Cable television companies interested in winning either of Prince George's County's two lucrative cable franchises will be required to provide systems with a minimum of 40 channels, including some with two-way capability that will allow subscribers to communicate through their television sets with stores, banks, pollsters or others interested in reaching into county homes.
These minimum requirements, as well as financial disclosure forms and "character qualifications" lists that force cable companies and their owners to reveal any illegal activities committed in the past, are included in a draft report prepared by the county's cable franchises.
So far, according to commission executive director Dolores Early, 46 companies or individuals have expressed an interest in one or both of Prince George's two 15-year franchises.
The two franchises divide the county into north and south areas with approximately 100,000 households in each. The franchises are among the largest up for grabs in the nation and are expected to bring in an estimated $15 million annually when fully built.

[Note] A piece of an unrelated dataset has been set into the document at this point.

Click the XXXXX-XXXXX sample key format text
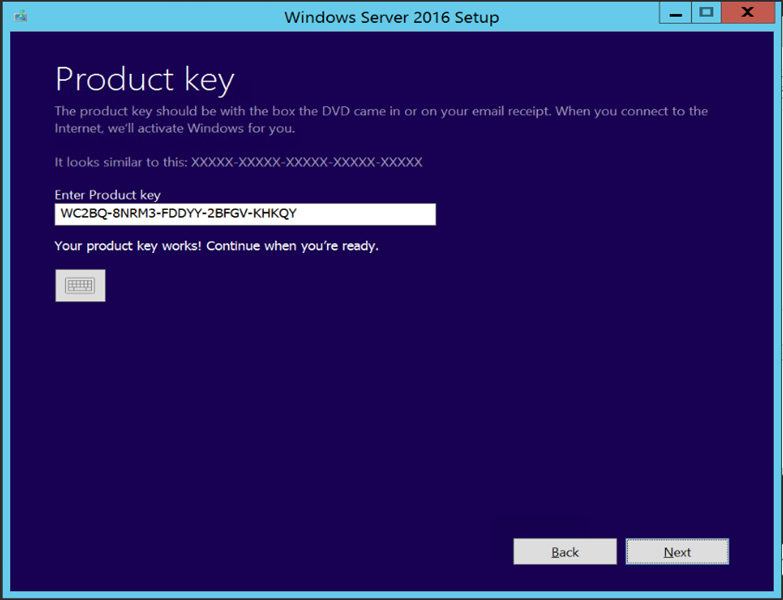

The county is requiring that the entire system be in operation within five years of the franchise awards, which are expected to be made as early as this spring by the County Council.
That decision is expected to be a particularly complicated affair both because of the complexity of the quickly changing cable industry and because of the extent to which cable companies and their local agents have become embroiled in local politics. In Prince George's, for instance, a former county executive, several state legislators and close friends of the current county executive are among those who have interests in or represent cable companies.
In an attempt to curtail political influences on the final selection process, the County Council last month at the request of County Executive Lawrence Hogan adopted a resolution prohibiting unofficial communication between county officials and cable companies. The resolution also indicated at the final franchise awards would be based on merit and without consideration of the individuals representing the various companies.
The draft report sent out to various groups throughout the country for comment this week includes items that are not requirements but that the county would like to see included in its cable services. Among the items mentioned are hookups for home security systems, sports channels, news, weather and stock teletypes and neighborhood channels.
"We've set out only the absolute minimum [in terms of requirements]," Early said yesterday. "We expect to receive proposals with much more than that" but will let the intensely competitive cable franchise marketplace determine what appears in each application.